Worth more than gold |
“Agricultural land tends to be counter-cyclical to the rest
of economy, so there was a rush to land, which was seen as a haven, in much the
same way as gold,” he says.
Farmland also offers generous tax breaks on inheritance and
capital gains tax. It qualifies for agricultural property and business property
relief, which means land is exempt from inheritance tax after two years, as
long as it is actively farmed. Rollover relief allows the sale of a farming
asset to be rolled into a new farming business and capital gains tax is
deferred until the sale of the new asset.
The price of prime arable land, concentrated mainly in
eastern England, especially East Anglia, rose almost fourfold, by 277 per cent,
in the decade to 2014, according to figures from Savills, the estate agency, on
Wednesday. In the decade from 1994-2004, prices grew just 41 per cent. The
price of bare land — without a big house on it — increased last year by 15 per
cent to an average of £8,000 an acre, according to the 2014 farmland index
published by Knight Frank.
These price rises beat other assets, including prime London
property, up 127 per cent during the past decade, the FTSE All-Share index and
even gold, says Savills.
Hampshire, Berkshire and Oxfordshire, appeal particularly to
“lifestyle buyers” — those attracted more by the prospect of breeding horses,
hunting or a large house than by farming.
The scarcity of supply is part of a trend.
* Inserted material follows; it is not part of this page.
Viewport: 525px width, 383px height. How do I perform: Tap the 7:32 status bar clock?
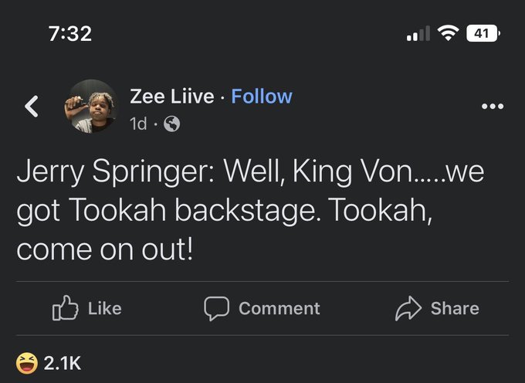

As Peter Pereira
Gray, the Wellcome Trust’s managing director of investments, said at the time
of the Co-Op land acquisition: “Mark Twain’s remark that ‘they are not making
any more land’ is a good underpinning reason why farmland is attractive.”
“A lot less than 1 per cent of farmland is sold each year —
in the 1970s, it was 3-4 per cent,” says Jason Beedell, head of research at
Smiths Gore, a rural estate and management agency. “There are few forced sales
and since the tax treatment is benign, people hold on as long as they can.” However,
the main driver of higher prices has been demand. Farmers account for the
majority of buyers, but they are competing against growing numbers of private
investors and institutional buyers. Mr Beedell says: “Although wealthy
individuals only make up 25 per cent of farmland buyers, the prices they pay
affect the whole market.” Investors
include Sir James Dyson, the billionaire inventor of the bagless vacuum
cleaner, who bought swaths of land in Lincolnshire, in 2012. Wellcome Trust,
the charitable foundation, paid £249m last year to acquire the 40,000-acre
farms business of the Co-Operative Group.
Andrew Shirley, head of rural research at Knight Frank, says
strong commodity prices and a desire to take advantage of long-term population
trends have encouraged investment. The world’s population is expected to peak
at 10bn mid-century, so food production will have to increase to feed an extra
3bn mouths.
We have a landed class in the UK that do nothing and get
plenty. They receive tax breaks and are free of inheritance tax. Only the most elite are prospering and making hay while the sun shines.